══ Data for this task ══

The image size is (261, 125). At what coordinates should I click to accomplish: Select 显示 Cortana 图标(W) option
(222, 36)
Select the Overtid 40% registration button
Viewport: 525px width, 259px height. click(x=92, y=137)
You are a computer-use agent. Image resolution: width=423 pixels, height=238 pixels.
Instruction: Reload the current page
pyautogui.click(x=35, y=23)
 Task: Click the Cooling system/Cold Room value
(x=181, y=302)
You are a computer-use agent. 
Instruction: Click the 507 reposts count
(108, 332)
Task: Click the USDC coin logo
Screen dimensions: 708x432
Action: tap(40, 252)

═══
══ Data for this task ══

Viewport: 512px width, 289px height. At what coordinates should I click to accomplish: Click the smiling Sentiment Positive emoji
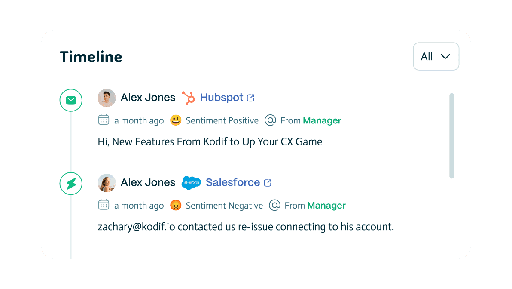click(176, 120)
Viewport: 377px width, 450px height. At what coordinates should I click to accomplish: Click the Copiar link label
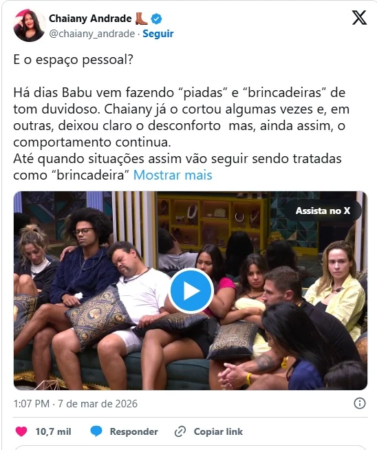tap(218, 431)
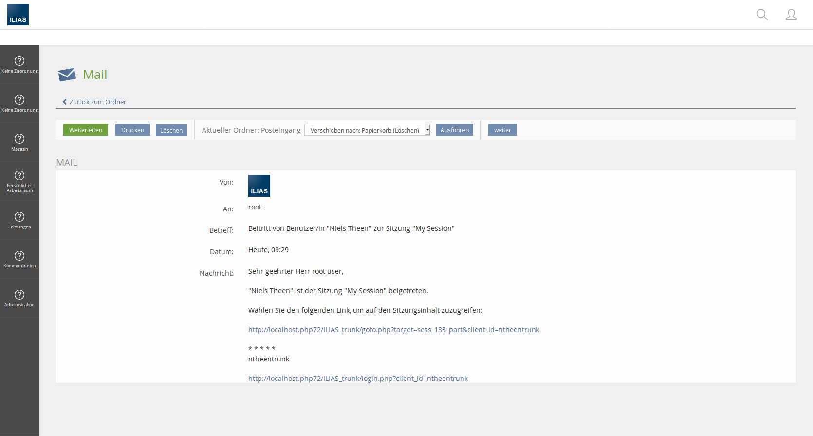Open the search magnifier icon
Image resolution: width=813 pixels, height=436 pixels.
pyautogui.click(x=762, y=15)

═══

▶ _What you will do_: Reproduce the records above verbatim, from the line containing "Select the Overtid 40% registration button" through the line containing "(x=181, y=302)", inclusive.

▶ _Response to this exercise_:
Select the Overtid 40% registration button
Viewport: 525px width, 259px height. click(x=92, y=137)
You are a computer-use agent. Image resolution: width=423 pixels, height=238 pixels.
Instruction: Reload the current page
pyautogui.click(x=35, y=23)
 Task: Click the Cooling system/Cold Room value
(x=181, y=302)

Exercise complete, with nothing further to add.